Within the entries below, find every line that has the string "computer", then copy it.

(Collected data)
──────────

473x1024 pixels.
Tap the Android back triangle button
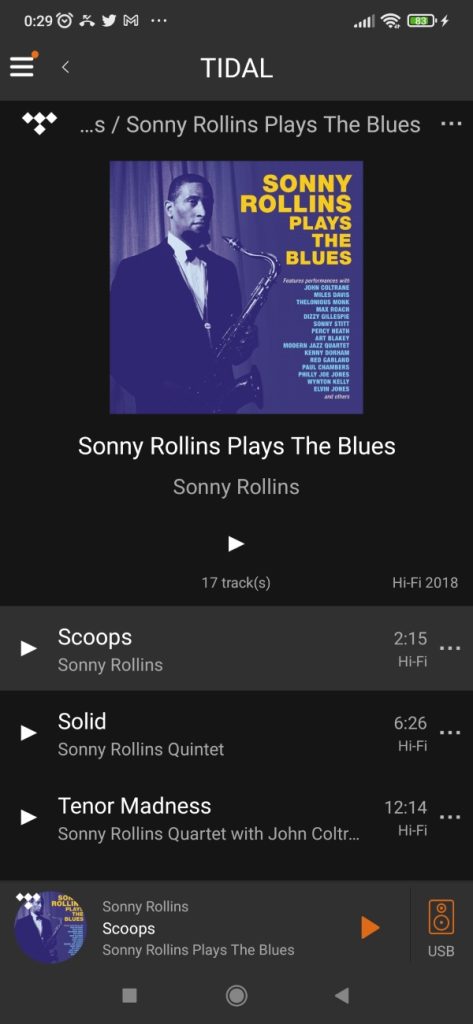(342, 995)
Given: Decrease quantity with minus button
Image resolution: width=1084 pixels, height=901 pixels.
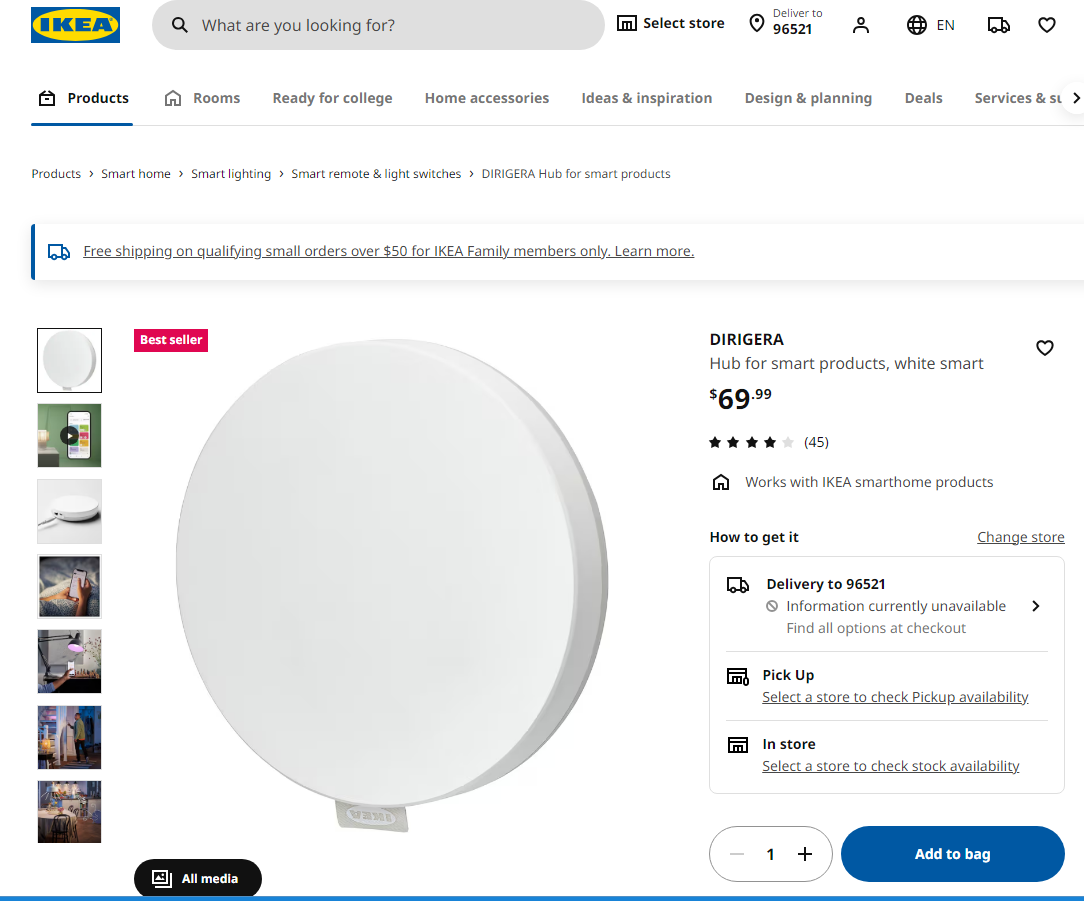Looking at the screenshot, I should (737, 854).
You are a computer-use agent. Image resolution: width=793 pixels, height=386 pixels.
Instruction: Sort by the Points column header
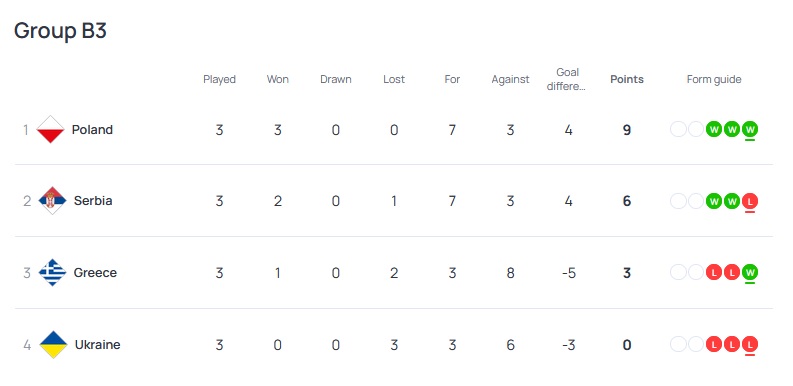tap(627, 79)
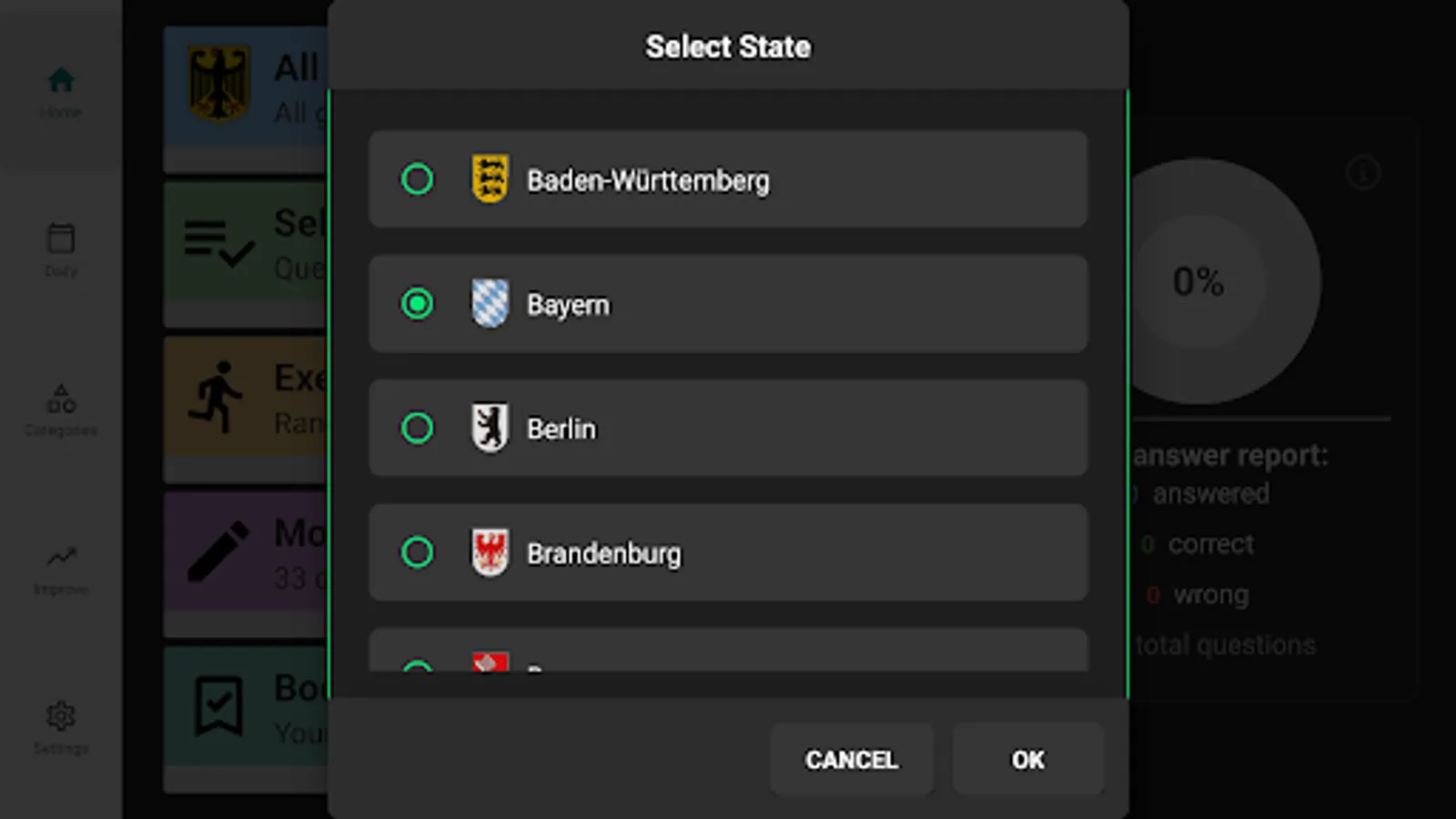Viewport: 1456px width, 819px height.
Task: Select the Berlin radio button
Action: pyautogui.click(x=417, y=428)
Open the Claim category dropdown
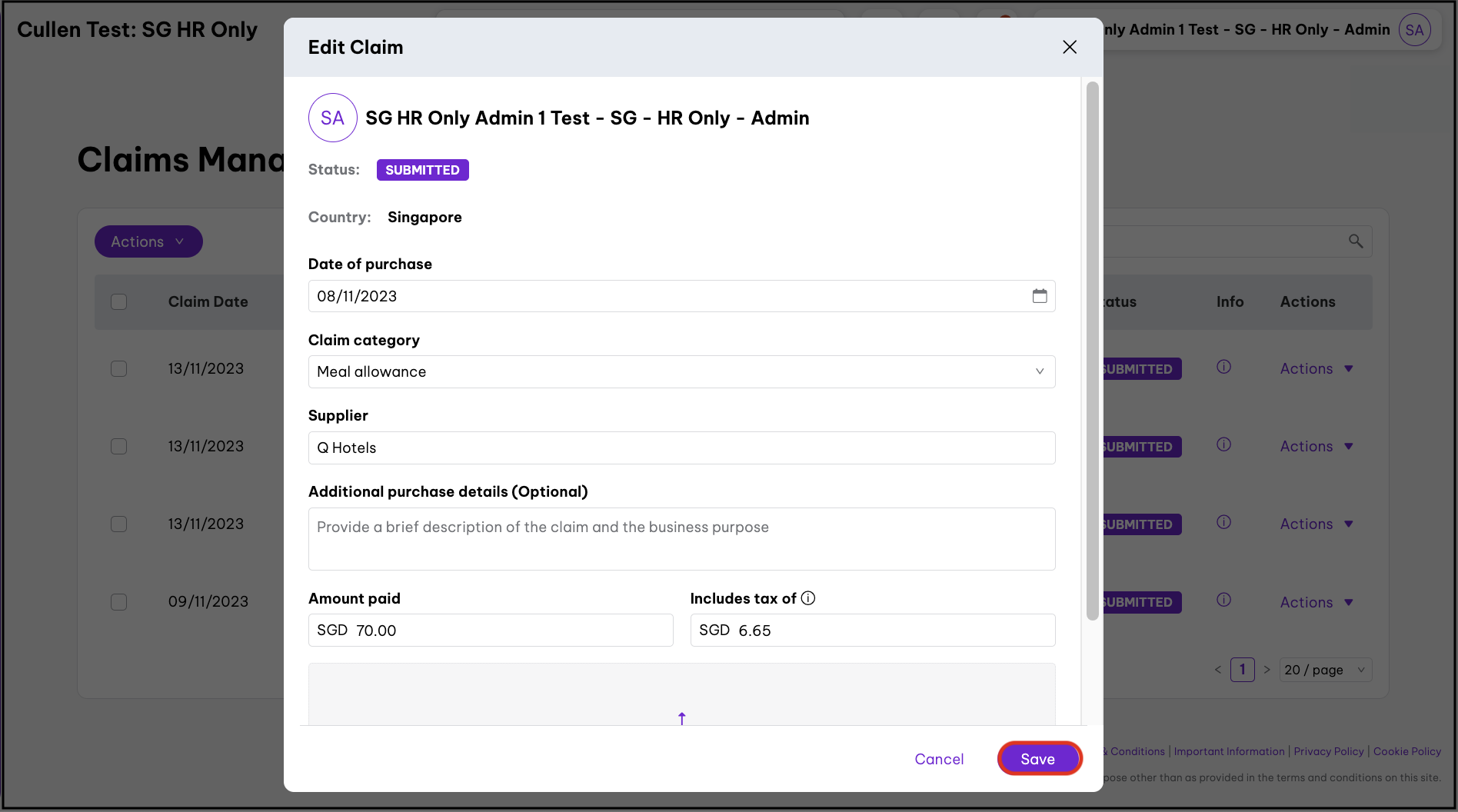 (x=681, y=371)
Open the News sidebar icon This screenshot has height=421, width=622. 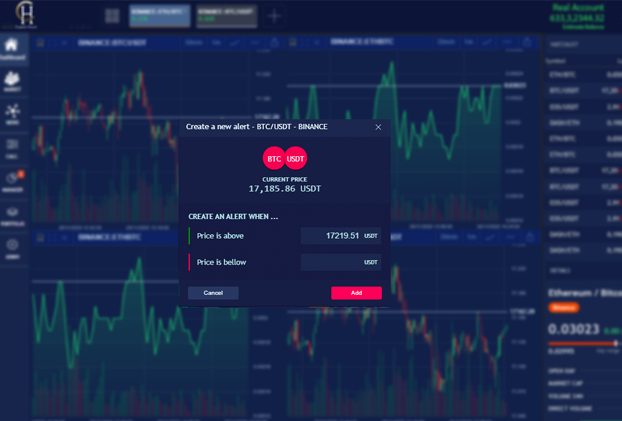coord(12,114)
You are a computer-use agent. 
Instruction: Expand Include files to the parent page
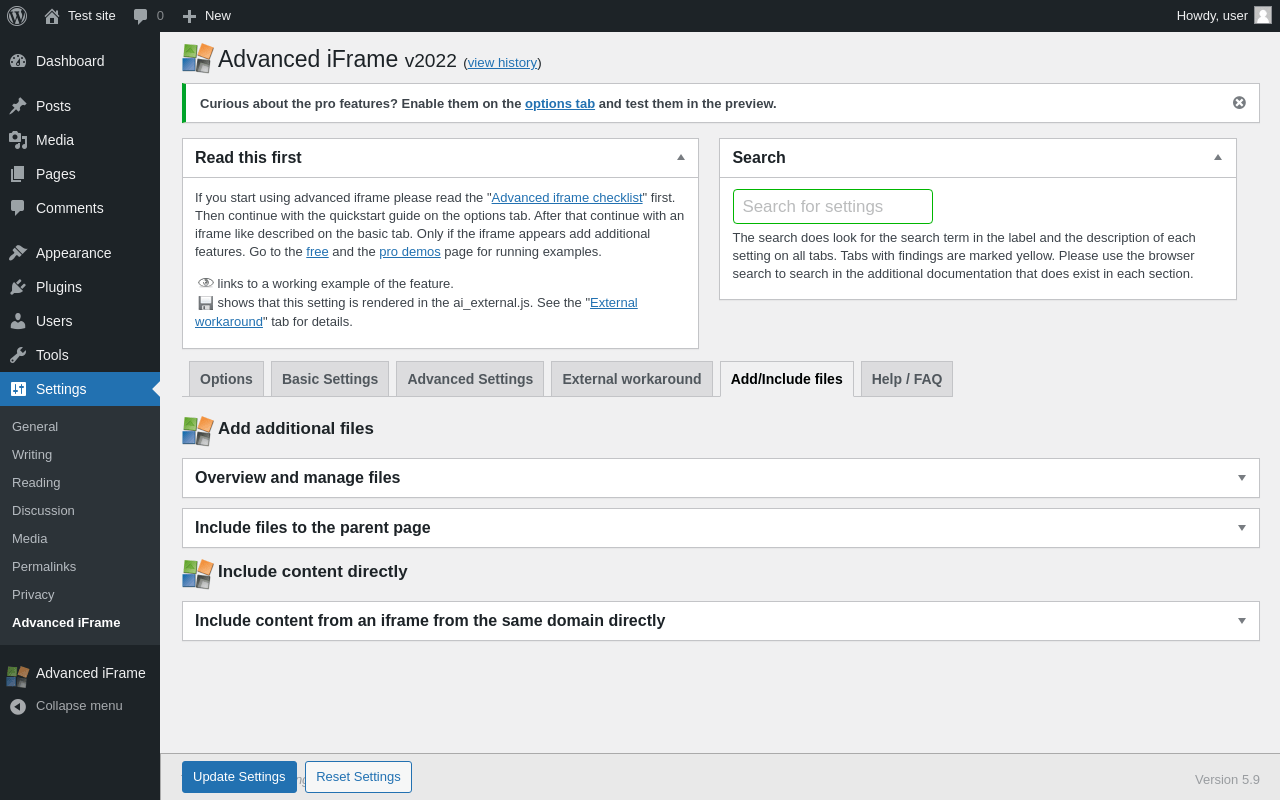[x=1242, y=528]
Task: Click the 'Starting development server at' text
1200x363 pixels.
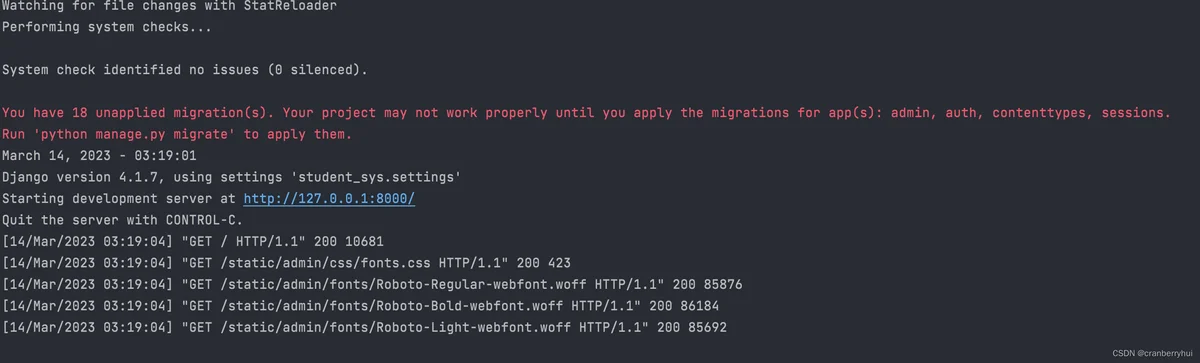Action: (120, 199)
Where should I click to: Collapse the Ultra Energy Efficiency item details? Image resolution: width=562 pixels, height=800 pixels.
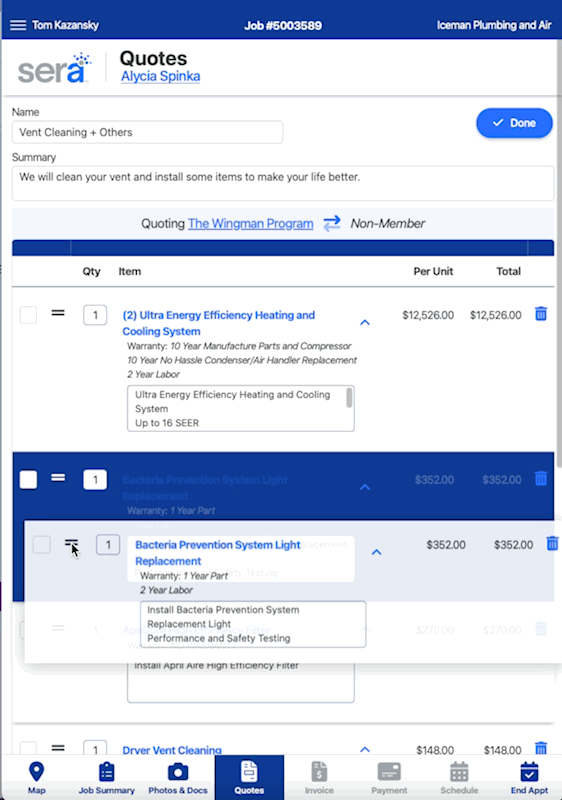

──────────

• RESPONSE BOX
You are a computer-use agent. Image resolution: width=793 pixels, height=386 pixels.
You are a computer-use agent. 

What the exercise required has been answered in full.